◆ **Required work**: For the word "screenshot", tally the lines of the data that contain it and give the tally alone.

◆ **Task material**:
-- Opening Marker --

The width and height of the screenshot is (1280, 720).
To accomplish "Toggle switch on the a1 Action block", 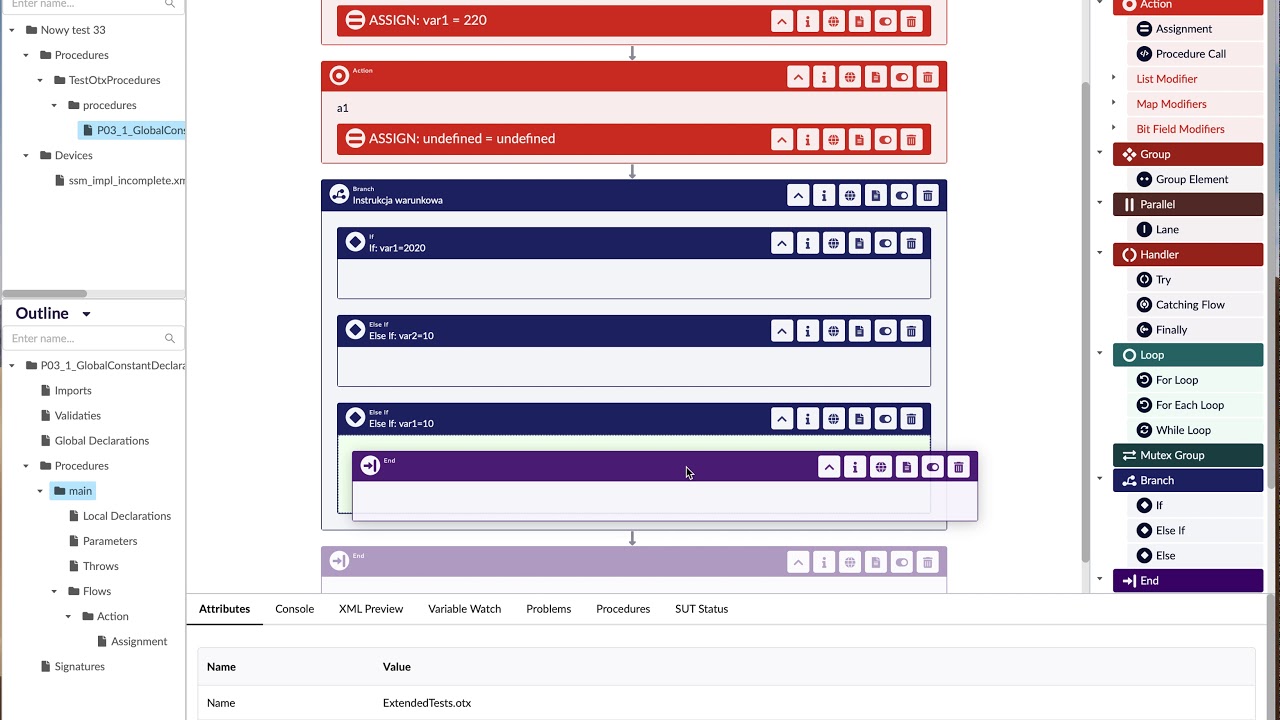I will click(x=901, y=77).
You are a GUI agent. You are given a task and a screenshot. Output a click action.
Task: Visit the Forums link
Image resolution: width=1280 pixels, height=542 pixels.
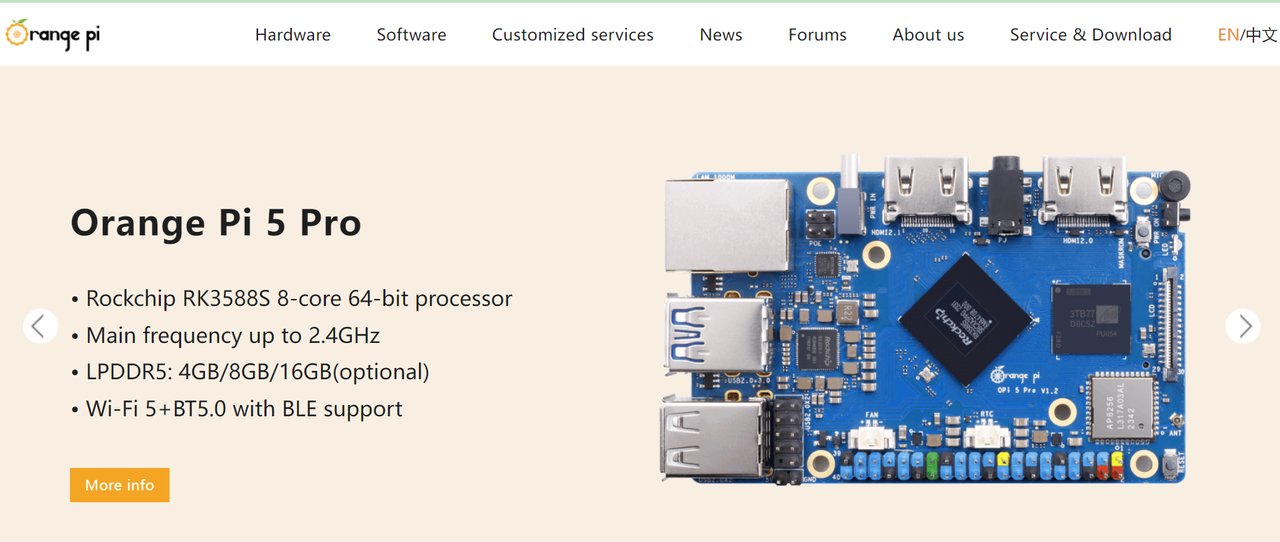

-- Closing Marker --

◆ **Solution for this exercise**: 2